**Task instructions**
A word-for-word transcription of the records is required.

**Material provided**
******************************
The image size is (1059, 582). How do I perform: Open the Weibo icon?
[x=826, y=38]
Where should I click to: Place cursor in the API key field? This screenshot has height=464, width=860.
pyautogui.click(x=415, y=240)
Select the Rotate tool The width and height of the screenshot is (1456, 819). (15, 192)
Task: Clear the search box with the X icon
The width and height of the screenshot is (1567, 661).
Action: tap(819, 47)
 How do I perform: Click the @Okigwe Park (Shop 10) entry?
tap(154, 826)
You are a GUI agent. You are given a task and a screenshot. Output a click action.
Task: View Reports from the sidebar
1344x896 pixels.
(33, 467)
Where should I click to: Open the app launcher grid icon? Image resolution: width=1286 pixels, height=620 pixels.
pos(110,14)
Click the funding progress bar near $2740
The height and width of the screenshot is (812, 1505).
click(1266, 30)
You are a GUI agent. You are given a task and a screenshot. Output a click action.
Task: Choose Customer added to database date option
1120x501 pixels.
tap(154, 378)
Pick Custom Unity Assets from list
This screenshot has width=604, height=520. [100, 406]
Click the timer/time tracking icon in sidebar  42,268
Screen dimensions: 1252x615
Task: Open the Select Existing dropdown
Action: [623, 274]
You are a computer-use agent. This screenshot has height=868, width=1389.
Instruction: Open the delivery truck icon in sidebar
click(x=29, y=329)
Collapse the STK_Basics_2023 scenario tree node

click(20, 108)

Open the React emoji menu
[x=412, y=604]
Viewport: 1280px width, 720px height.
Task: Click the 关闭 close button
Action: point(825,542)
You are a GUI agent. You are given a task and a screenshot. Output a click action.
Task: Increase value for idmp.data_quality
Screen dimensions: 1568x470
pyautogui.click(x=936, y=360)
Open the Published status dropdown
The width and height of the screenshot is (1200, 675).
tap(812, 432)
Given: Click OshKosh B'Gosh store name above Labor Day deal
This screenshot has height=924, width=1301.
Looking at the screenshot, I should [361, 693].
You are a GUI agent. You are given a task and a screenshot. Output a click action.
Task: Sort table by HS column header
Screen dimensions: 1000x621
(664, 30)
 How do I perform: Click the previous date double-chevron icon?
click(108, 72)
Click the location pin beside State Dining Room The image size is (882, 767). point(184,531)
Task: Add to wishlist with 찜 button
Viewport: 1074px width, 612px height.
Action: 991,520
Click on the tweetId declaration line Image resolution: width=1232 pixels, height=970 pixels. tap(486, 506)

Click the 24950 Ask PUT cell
******************************
**Answer area**
The image size is (1059, 582). How do I perform: Open the Weibo icon?
[x=826, y=38]
Where should I click to: Place cursor in the API key field? This screenshot has height=464, width=860.
pyautogui.click(x=415, y=240)
Select the Rotate tool The width and height of the screenshot is (1456, 819). (15, 192)
Task: Clear the search box with the X icon
The width and height of the screenshot is (1567, 661).
Action: tap(819, 47)
 How do I perform: Click the @Okigwe Park (Shop 10) entry?
tap(154, 826)
You are a GUI agent. You are given a task and a screenshot. Output a click action.
Task: View Reports from the sidebar
1344x896 pixels.
(33, 467)
Where should I click to: Open the app launcher grid icon? Image resolution: width=1286 pixels, height=620 pixels.
pos(110,14)
Click the funding progress bar near $2740
The height and width of the screenshot is (812, 1505).
click(1266, 30)
You are a GUI agent. You are given a task and a screenshot. Output a click action.
Task: Choose Customer added to database date option
1120x501 pixels.
tap(154, 378)
Pick Custom Unity Assets from list
This screenshot has width=604, height=520. [100, 406]
Click the timer/time tracking icon in sidebar  42,268
Screen dimensions: 1252x615
Task: Open the Select Existing dropdown
Action: [623, 274]
You are a computer-use agent. This screenshot has height=868, width=1389.
Instruction: Open the delivery truck icon in sidebar
click(x=29, y=329)
Collapse the STK_Basics_2023 scenario tree node

click(20, 108)

Open the React emoji menu
[x=412, y=604]
Viewport: 1280px width, 720px height.
Task: Click the 关闭 close button
Action: point(825,542)
You are a GUI agent. You are given a task and a screenshot. Output a click action.
Task: Increase value for idmp.data_quality
Screen dimensions: 1568x470
pyautogui.click(x=936, y=360)
Open the Published status dropdown
The width and height of the screenshot is (1200, 675).
tap(812, 432)
Given: Click OshKosh B'Gosh store name above Labor Day deal
This screenshot has height=924, width=1301.
Looking at the screenshot, I should [361, 693].
You are a GUI agent. You are given a task and a screenshot. Output a click action.
Task: Sort table by HS column header
Screen dimensions: 1000x621
(664, 30)
 How do I perform: Click the previous date double-chevron icon?
click(108, 72)
Click the location pin beside State Dining Room The image size is (882, 767). point(184,531)
Task: Add to wishlist with 찜 button
Viewport: 1074px width, 612px height.
Action: 991,520
Click on the tweetId declaration line Image resolution: width=1232 pixels, height=970 pixels. tap(486, 506)

Click the 24950 Ask PUT cell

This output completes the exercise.